- **Text shown**
= = = =

A coding eval has a test suite. A math eval has an answer key. A data eval has neither.
That's the part of building AI for data work that gets dramatically underestimated.
Ask an agent "what was our revenue last quarter?" and there are five plausibly correct answers, depending on which column you trust, whether you count refunds, and how you handle pricing changes from two years ago.
Pick the wrong one and you get a confident, beautiful, completely wrong number. It looks identical to the right one.
Izzy Miller from Hex just published a great piece on evaluating data agents that articulates this better than anything I've read. They built a fake business called Shorelane Commerce to evaluate against and the details are painfully familiar to anyone who's worked in a real warehouse.
In their setup: a sales channel got renamed in 2022 and never backfilled. Every customer has at least two IDs, sometimes four. There's a legacy Shopify that's mostly a red herring but one team still uses it for one report. Subscription plans got restructured in 2023 with enough customers grandfathered that three pricing worlds are still in circulation.
Their argument: public benchmarks run on demo-shaped data clean schemas, one source of truth. That is not the world your agent actually has to work in.
You cannot test an agent on clean data and learn anything useful about how it behaves on real data.
The other thing from the piece that stuck with me: at this layer, you're not really evaluating "the agent." You're evaluating the entire context flywheel around it, the workspace, the docs, the semantic layer, the memory between turns.
Change one and the same model behaves like a completely different agent.
The model matters less than you think. The prompt matters less than you think. The context around it matters way more than you think.

= = = =

- **Assigned task 1**
Decide whether each statement below agrees with the post on evaluating data agents, answering yes or no and quoting the words of the post that settle it.
(a) In the fake business, a sales channel was renamed in 2022 and later backfilled.
(b) Every customer in the fake business has at least two IDs.
(c) The post says the model matters more than the context around it.
- **Assigned task 2**
Please reproduce word for word everything in the post on evaluating data agents from "The other thing" down to "memory between turns.".

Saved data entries
= = = =

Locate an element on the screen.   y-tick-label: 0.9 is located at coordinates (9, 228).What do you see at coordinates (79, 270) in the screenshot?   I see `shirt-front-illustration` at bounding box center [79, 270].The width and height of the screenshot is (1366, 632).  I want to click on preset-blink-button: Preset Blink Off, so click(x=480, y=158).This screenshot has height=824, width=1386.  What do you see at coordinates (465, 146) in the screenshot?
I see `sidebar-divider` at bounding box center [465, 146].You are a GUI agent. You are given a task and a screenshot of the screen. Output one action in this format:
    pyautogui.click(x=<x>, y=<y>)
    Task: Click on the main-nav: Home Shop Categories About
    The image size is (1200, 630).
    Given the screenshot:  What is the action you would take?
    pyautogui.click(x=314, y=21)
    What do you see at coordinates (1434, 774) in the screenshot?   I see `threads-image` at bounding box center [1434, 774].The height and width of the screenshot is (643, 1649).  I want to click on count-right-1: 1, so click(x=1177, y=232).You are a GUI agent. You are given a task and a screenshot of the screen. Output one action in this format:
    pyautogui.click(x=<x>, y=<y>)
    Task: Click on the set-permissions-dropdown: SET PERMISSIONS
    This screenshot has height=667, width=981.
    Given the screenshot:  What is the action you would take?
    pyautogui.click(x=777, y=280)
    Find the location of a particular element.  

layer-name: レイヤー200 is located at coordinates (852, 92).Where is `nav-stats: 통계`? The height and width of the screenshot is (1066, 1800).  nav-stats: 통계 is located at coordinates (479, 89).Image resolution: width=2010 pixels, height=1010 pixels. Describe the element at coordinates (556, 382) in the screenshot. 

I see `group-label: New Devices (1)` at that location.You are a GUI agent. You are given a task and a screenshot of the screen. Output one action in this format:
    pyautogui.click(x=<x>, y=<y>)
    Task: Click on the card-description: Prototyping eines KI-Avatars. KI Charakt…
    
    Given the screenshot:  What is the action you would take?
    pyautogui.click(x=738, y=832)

= = = =

- **Task response 1**
(a) No: "a sales channel got renamed in 2022 and never backfilled."
(b) Yes: "Every customer has at least two IDs, sometimes four."
(c) No: "The model matters less than you think." and "The context around it matters way more than you think."

- **Task response 2**
The other thing from the piece that stuck with me: at this layer, you're not really evaluating "the agent." You're evaluating the entire context flywheel around it, the workspace, the docs, the semantic layer, the memory between turns.